Skip to main content
When the spell checker encounters an unknown word, the morphology module decomposes it into roots and affixes to infer likely POS tags and generate better suggestions.

Overview

Myanmar words are often formed by combining roots with suffixes and prefixes.
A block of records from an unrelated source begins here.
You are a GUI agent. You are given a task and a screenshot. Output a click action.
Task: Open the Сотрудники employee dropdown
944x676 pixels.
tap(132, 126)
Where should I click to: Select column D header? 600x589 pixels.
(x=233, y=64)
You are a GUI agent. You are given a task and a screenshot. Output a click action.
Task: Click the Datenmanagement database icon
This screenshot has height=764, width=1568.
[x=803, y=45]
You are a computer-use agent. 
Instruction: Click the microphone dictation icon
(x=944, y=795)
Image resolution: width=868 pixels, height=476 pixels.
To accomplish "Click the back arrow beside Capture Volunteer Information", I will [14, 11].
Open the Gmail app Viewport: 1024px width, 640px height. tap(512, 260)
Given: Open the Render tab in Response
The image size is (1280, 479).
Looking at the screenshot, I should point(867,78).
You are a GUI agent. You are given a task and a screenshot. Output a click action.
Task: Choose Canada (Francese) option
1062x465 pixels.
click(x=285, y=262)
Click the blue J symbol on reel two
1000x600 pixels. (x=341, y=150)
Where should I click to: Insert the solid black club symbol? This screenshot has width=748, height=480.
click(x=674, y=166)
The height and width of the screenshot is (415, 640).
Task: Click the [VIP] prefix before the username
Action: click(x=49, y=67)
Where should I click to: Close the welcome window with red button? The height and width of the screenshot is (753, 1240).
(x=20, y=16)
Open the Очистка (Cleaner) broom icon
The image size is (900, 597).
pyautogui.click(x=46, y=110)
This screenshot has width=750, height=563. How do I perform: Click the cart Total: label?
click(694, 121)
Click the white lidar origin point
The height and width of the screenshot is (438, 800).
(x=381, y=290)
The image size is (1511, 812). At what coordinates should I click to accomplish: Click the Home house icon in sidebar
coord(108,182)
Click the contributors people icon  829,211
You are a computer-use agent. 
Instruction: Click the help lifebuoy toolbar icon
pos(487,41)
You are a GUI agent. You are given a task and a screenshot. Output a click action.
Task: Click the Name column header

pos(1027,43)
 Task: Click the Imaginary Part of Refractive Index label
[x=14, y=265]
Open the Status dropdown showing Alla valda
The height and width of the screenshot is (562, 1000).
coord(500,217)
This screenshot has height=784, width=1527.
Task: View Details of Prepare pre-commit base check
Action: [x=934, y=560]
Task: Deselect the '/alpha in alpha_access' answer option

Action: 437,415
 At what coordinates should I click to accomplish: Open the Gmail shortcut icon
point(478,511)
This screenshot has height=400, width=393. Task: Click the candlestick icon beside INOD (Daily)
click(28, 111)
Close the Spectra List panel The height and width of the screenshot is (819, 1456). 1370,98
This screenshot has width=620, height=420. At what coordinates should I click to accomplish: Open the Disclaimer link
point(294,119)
The MorphologyAnalyzer can:
  • Guess POS tags based on word morphology
  • Decompose words into roots and suffixes
  • Identify numeral words
  • Handle ambiguous words with multiple POS possibilities
  • Extract morphological patterns for OOV recovery

MorphologyAnalyzer

The main class for morphological analysis.

Basic POS Guessing

from myspellchecker.text.morphology import MorphologyAnalyzer

analyzer = MorphologyAnalyzer()

# Get all possible POS tags (set)
tags = analyzer.guess_pos("စားပြီ")
print(tags)  # {'V', 'P_SENT'}

# Get ranked POS guesses with confidence
guesses = analyzer.guess_pos_ranked("စားပြီ")
for guess in guesses:
    print(f"{guess.tag}: {guess.confidence:.2f} ({guess.reason})")
# Output:
# P_SENT: 0.67 (particle suffix "ပြီ")
# V: 0.45 (verb suffix "ပြီ")

# Get the most likely POS tag
best = analyzer.guess_pos_best("စားပြီ")
print(best)  # "P_SENT"

Multi-POS Support

Handle words with multiple possible parts of speech:
# Get all possible tags for ambiguous words
tags, confidence, source = analyzer.guess_pos_multi("ကြီး")
print(tags)       # frozenset({'N', 'V', 'ADJ'})
print(confidence) # 0.70 (medium - needs context)
print(source)     # "ambiguous_registry"

# Non-ambiguous words
tags, confidence, source = analyzer.guess_pos_multi("အလုပ်")
print(tags)       # frozenset({'N'})
print(confidence) # 0.75
print(source)     # "morphological_inference"

Word Analysis

Decompose words into roots and suffixes:
from myspellchecker.text.morphology import analyze_word, MorphologyAnalyzer

# Analyze word structure
result = analyze_word("စားခဲ့သည်")

print(result.original)    # "စားခဲ့သည်"
print(result.root)        # "စား"
print(result.suffixes)    # ['ခဲ့', 'သည်']
print(result.confidence)  # 0.85
print(result.is_compound) # False
print(result.pos_guesses) # List of POSGuess for the original word

With Dictionary Validation

Validate extracted roots against a dictionary:
# Define a dictionary check function
def is_valid_word(word):
    valid_words = {"စား", "သွား", "လာ", "ကြည့်"}
    return word in valid_words

# Analyze with dictionary validation
result = analyze_word("စားခဲ့သည်", dictionary_check=is_valid_word)
print(result.root)        # "စား" (validated)
print(result.confidence)  # Higher due to dictionary validation

Using Cached Analyzer

For better performance on repeated calls:
from myspellchecker.text.morphology import get_cached_analyzer

# Get analyzer with Stemmer integration (LRU caching)
analyzer = get_cached_analyzer()

# Or use convenience function with caching
result = analyze_word("စားခဲ့သည်", use_cache=True)

Numeral Detection

Detect Myanmar numerals (digits and words):
from myspellchecker.text.morphology import is_numeral_word, get_numeral_pos_guess

# Check for numerals
is_numeral_word("၁၂၃")   # True (Myanmar digits)
is_numeral_word("သုံး")   # True (numeral word "three")
is_numeral_word("စား")   # False

# Get POS guess for numerals
guess = get_numeral_pos_guess("၁၂၃")
print(guess.tag)         # "NUM"
print(guess.confidence)  # 0.99 (very high for digits)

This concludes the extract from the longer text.